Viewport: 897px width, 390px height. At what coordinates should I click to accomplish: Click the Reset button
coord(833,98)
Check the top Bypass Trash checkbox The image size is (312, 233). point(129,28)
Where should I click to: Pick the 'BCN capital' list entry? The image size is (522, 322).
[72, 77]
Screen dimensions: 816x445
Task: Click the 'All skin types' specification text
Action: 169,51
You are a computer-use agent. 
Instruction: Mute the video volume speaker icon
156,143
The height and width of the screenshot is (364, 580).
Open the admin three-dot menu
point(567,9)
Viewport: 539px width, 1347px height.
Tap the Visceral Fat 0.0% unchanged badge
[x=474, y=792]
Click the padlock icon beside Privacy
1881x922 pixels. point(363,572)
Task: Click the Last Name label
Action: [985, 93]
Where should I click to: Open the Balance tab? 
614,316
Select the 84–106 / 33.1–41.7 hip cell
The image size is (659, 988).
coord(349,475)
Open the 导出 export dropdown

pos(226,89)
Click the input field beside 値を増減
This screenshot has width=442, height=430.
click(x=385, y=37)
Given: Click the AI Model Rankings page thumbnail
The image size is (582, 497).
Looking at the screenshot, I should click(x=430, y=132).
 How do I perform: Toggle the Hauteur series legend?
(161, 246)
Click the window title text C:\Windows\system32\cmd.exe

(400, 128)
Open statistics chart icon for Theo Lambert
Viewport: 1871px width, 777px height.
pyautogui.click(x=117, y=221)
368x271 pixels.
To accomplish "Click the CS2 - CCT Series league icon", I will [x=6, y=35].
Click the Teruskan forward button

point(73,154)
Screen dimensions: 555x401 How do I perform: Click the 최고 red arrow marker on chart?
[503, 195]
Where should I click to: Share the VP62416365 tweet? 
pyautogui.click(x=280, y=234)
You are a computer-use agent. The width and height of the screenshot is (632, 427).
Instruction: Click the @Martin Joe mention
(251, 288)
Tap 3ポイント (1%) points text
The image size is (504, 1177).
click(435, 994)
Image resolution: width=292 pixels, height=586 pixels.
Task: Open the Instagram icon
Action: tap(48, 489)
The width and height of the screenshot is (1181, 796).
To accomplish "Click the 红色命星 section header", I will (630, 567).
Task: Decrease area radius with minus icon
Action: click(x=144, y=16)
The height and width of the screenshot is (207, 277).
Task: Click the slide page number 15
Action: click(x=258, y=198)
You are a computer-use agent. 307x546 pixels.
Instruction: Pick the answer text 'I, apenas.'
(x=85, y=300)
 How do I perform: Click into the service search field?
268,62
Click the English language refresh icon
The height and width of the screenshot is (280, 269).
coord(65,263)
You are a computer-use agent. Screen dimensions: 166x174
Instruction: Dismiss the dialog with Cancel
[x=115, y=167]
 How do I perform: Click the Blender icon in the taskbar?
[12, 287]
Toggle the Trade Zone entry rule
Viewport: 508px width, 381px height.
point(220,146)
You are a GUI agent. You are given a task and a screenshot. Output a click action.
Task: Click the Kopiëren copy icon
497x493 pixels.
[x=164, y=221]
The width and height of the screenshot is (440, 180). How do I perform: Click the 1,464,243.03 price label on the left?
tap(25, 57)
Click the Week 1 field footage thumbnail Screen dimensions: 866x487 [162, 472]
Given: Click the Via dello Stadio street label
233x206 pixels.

• **Exercise instructions**: Go through the material and copy each line in which the word "thumbnail" occurs.

• **Worked solution**:
Given: Click the AI Model Rankings page thumbnail
Click the Week 1 field footage thumbnail Screen dimensions: 866x487 [162, 472]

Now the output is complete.